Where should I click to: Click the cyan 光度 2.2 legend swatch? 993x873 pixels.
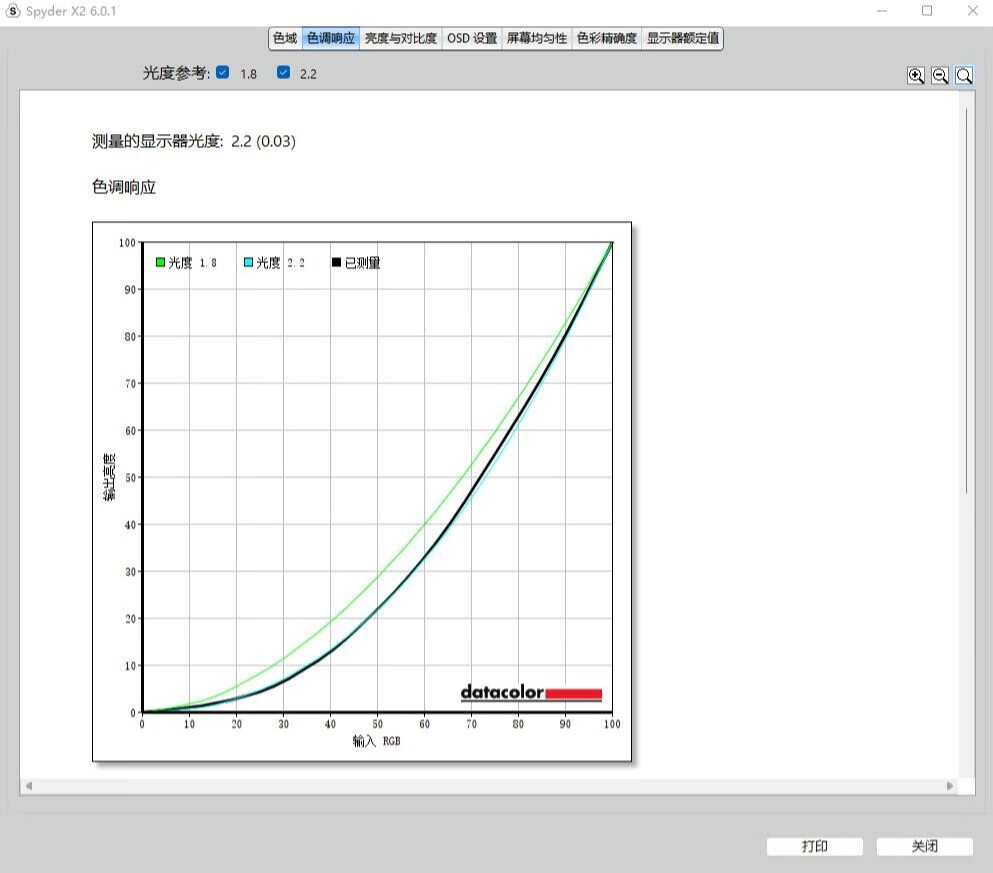point(248,263)
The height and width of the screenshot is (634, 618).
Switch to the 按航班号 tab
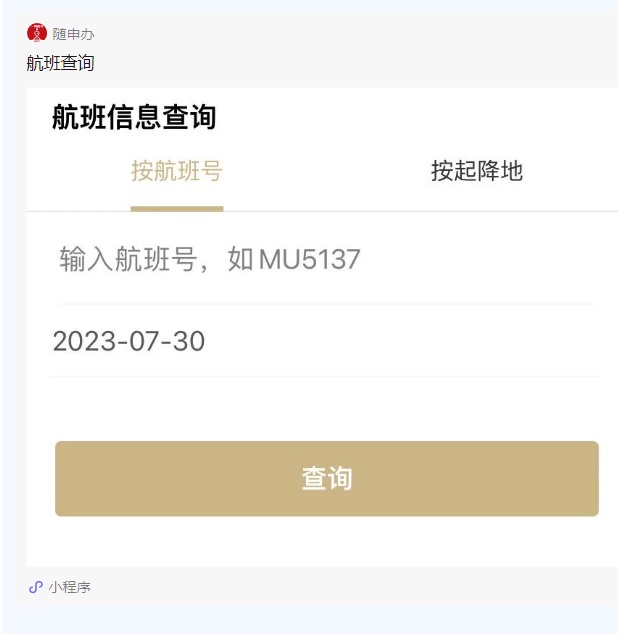pos(177,171)
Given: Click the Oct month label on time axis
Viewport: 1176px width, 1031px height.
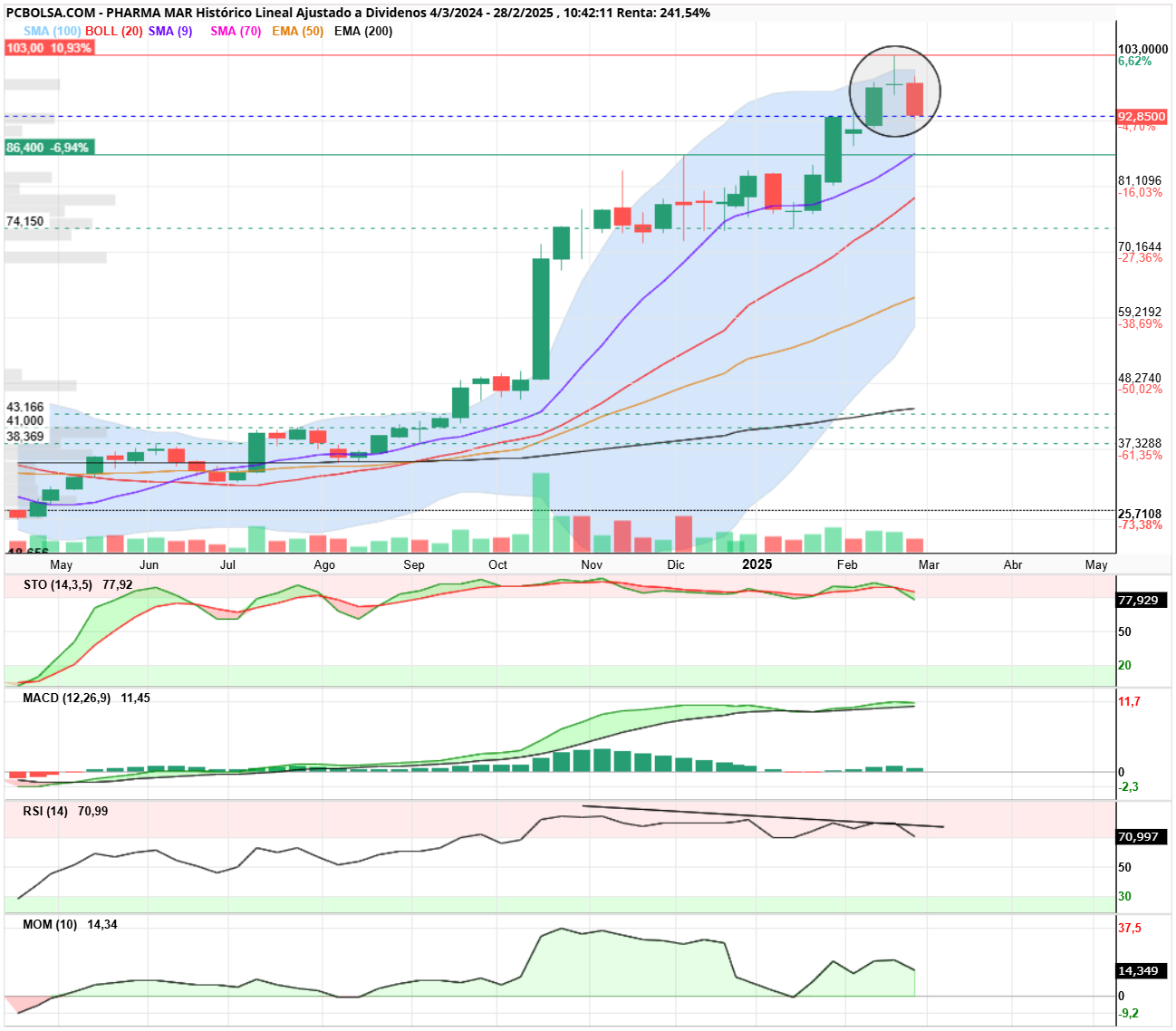Looking at the screenshot, I should [x=497, y=564].
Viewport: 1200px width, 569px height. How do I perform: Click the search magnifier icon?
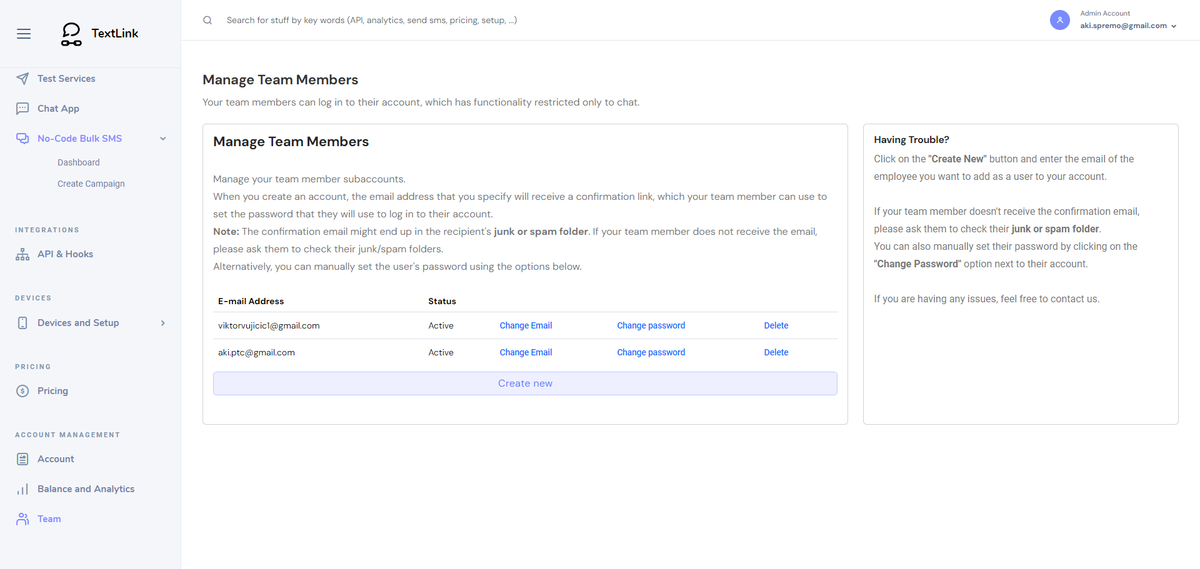tap(208, 20)
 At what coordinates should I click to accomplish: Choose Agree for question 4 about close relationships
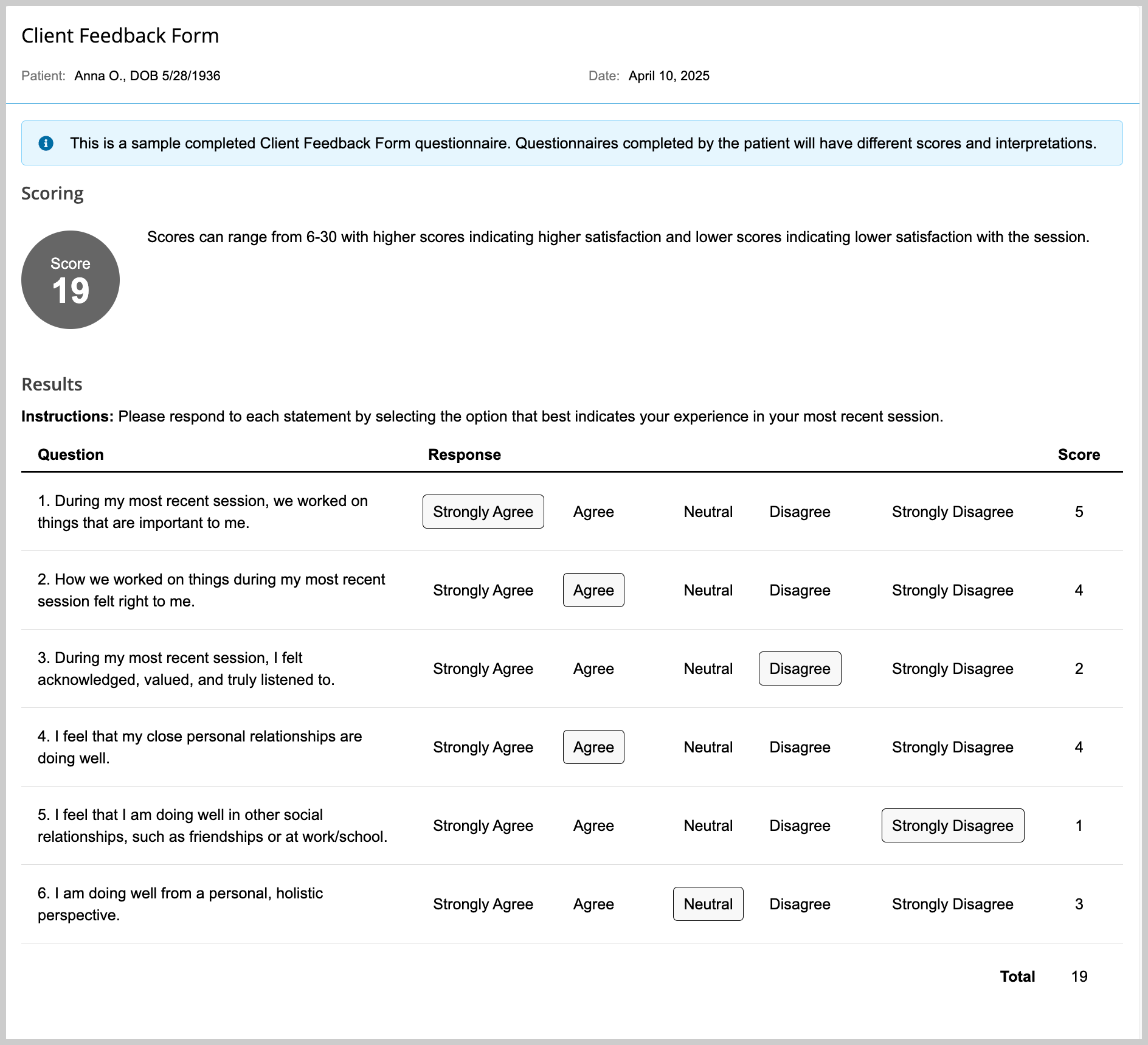593,747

### [Description of the task]
Rewrite the rows above as a Markdown table with the columns "Row" and "Line", numbering each line in order and skipping blank lines. Omit the pictures from the table.

### [Task result]
| Row | Line |
|---|---|
| 1 | Where should I click to: Click the cyan 光度 2.2 legend swatch? 993x873 pixels. |
| 2 | point(248,263) |
| 3 | The height and width of the screenshot is (634, 618). |
| 4 | Switch to the 按航班号 tab |
| 5 | pos(177,171) |
| 6 | Given: Click the Oct month label on time axis |
| 7 | Viewport: 1176px width, 1031px height. |
| 8 | Looking at the screenshot, I should [x=497, y=564]. |
| 9 | Viewport: 1200px width, 569px height. How do I perform: Click the search magnifier icon? |
| 10 | tap(208, 20) |
| 11 |  At what coordinates should I click to accomplish: Choose Agree for question 4 about close relationships |
| 12 | 593,747 |